Заза стала собирать газеты.
- Я их хорошенько сложила, - сказала она, - я думала, что вы уже прочли.
- Я хотел прочесть еще раз.
- А вино? Наверно это вам вредно.
- Наверно вредно. Меня и без вина тошнило, а теперь тошнит еще больше.
- Так зачем же вы пили?
На лице ее были и вопрос, и осуждение.
Я не ответил, так как думал, что если полиция добралась до Аллота, то она, наверно, обошлась с ним вежливо, уж во всяком случае не могла его допрашивать так, как допрашивают злоумышленников. Проявить вежливость в отношении такой гадюки! Меня сжала злоба и я еще раз попытался сесть на кровати. Но Заза взяла меня за плечи и проговорила:
- Лежите, лежите.
- Я не понимаю почему. Везде природа и на все свой срок.
Она искоса на меня взглянула, и было в ее глазах вопросительное подозрение: не тронулся ли, мол, он?

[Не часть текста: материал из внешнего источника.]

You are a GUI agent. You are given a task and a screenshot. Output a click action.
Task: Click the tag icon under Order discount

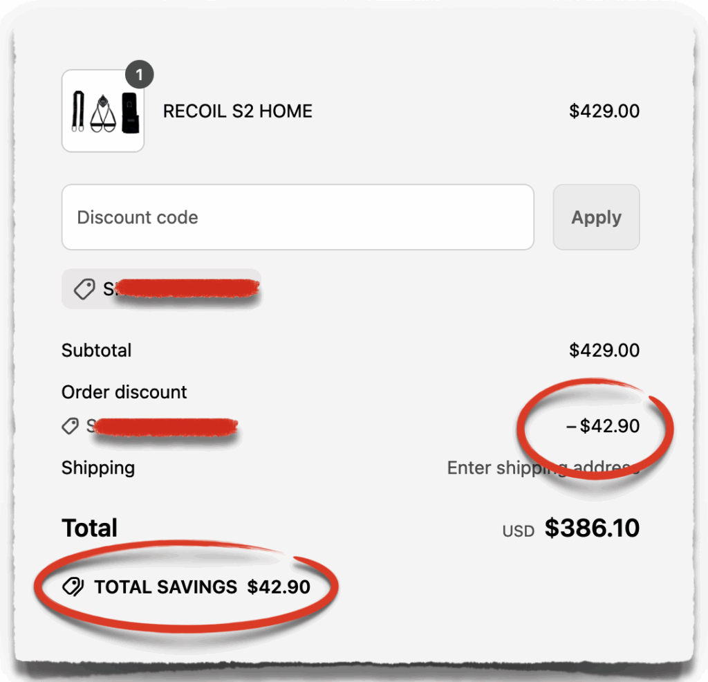pos(71,426)
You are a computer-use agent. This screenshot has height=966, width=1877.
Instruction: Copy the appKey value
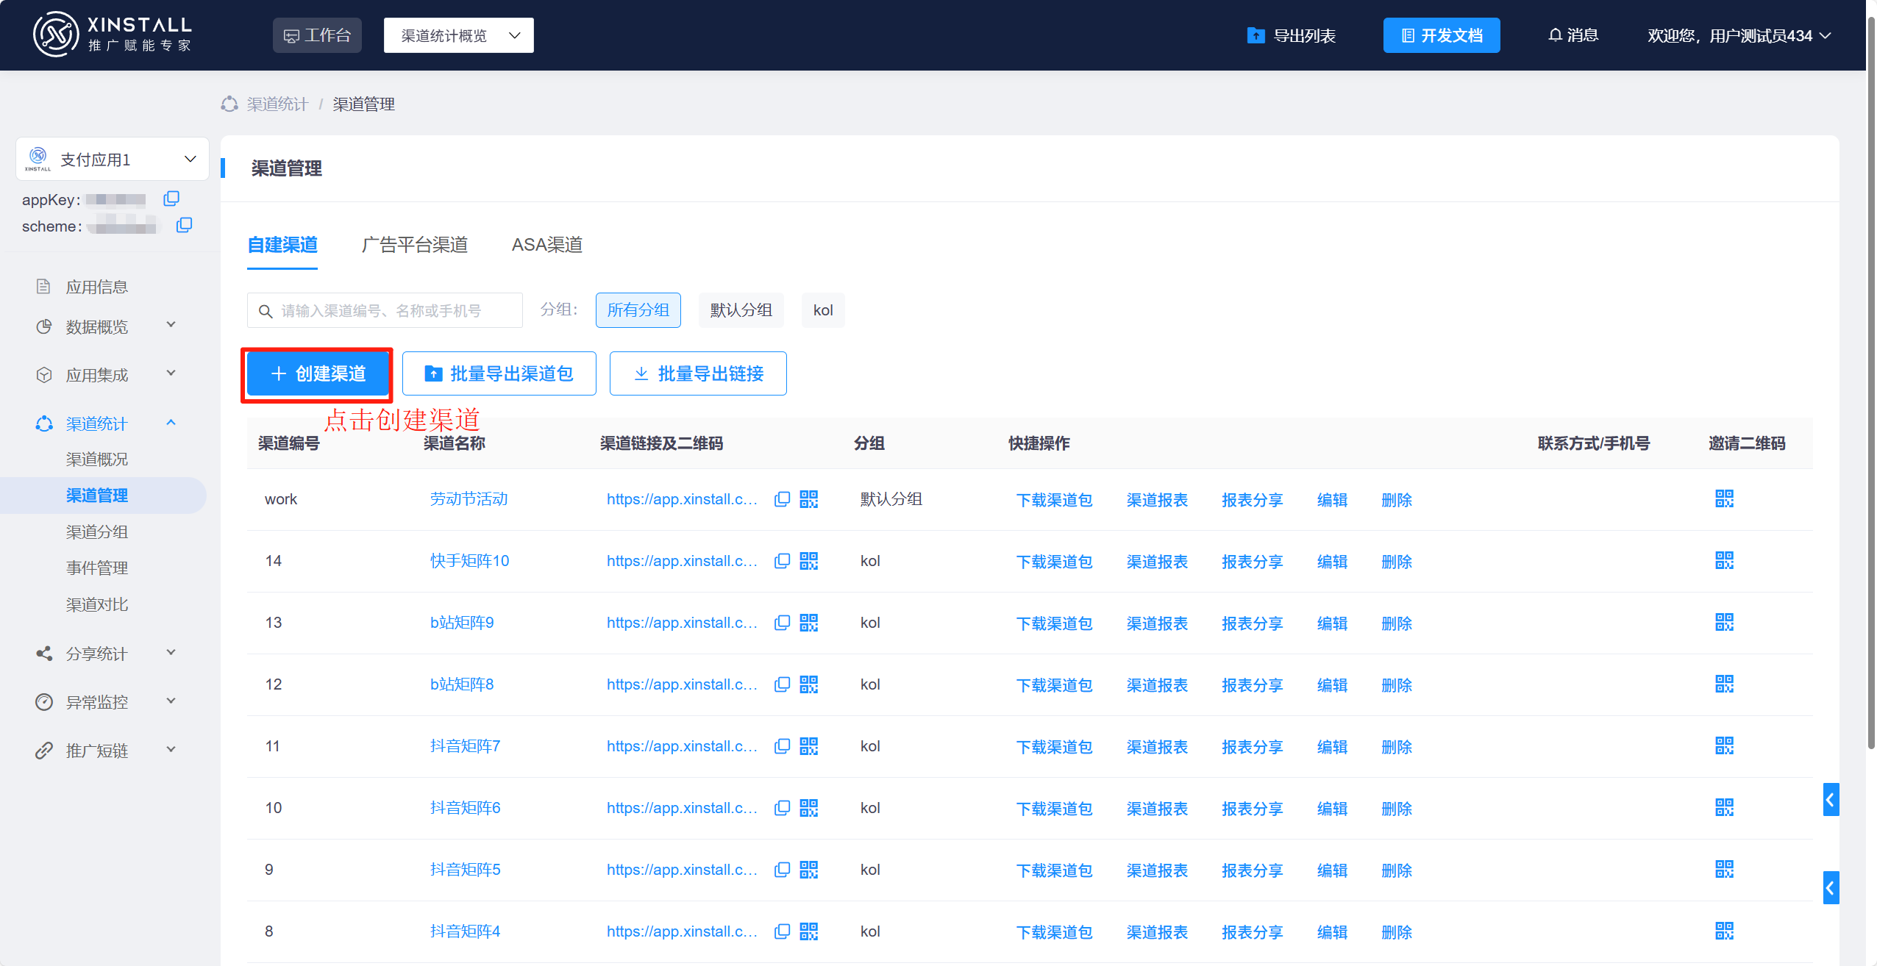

А я продолжал не то думать, не то прислушиваться к каким-то бродившим во мне внутренним словам. "Его надо убить теперь же, - слагались во мне обрывки мыслей, - чтобы он не успел покаяться. Зоя мне сказала, что он ходит в церковь и молится. Надо его убить {135} до того, как он решится исповедаться и причаститься, чтобы он не успел получить отпущение грехов и попал в ад". Мне казалось, что он тут, рядом, и что в беззрачковых его глазах светится крайнее любопытство. Еще небольшое усилие и я, вероятно, голос его услыхал бы....
- Вам лучше? - спросила Заза.
- Да, немного лучше, - прошипел я.
- Я ненадолго уйду.
Оставшись один я глубоко вздохнул и с нарочитым наслаждением разрешил себе скользнуть под откос бреда. По ту сторону пояса головокружения я различил что-то знакомое, что-то нужное, что-то успокаивающее. Ровная, голубая вода, ели!.. Студеное мое озеро, свободной жизни край! "Вот в нем бы утонуть, - подумал я, - вместе с Мари". Она спускалась по зеленой тропинке, одна, без девочек. Было ясное, раннее утро, щебетали птицы. У берега в лодке ее ждали два молоденьких гребца, почти мальчики. Мари улыбалась, смотрела по сторонам и я понимал, что она так смотрит на настоящее, чтобы лучше забыть прошлое. Она что-то говорила, кажется, что ей светлое утро нравится, что ей хорошо, и что если бы не было сейчас так хорошо, то она "не могла бы". "Что она не могла бы?" - подумал я, и всем существом своим почувствовал, что, не зная вперед, как все будет просто и ясно, она не могла бы решить, уйти, добраться до озера, попросить мальчиков взять ее в лодку, и что теперь она о минувшем не думает, потому, что думать об этом слишком больно, и что она видит только ясное утро, голубую воду, ели, и мальчиков. Ступая в лодку, она закрыла глаза ресницами, как закрывала раньше. И как в ответ мелькнули глаза Аллота.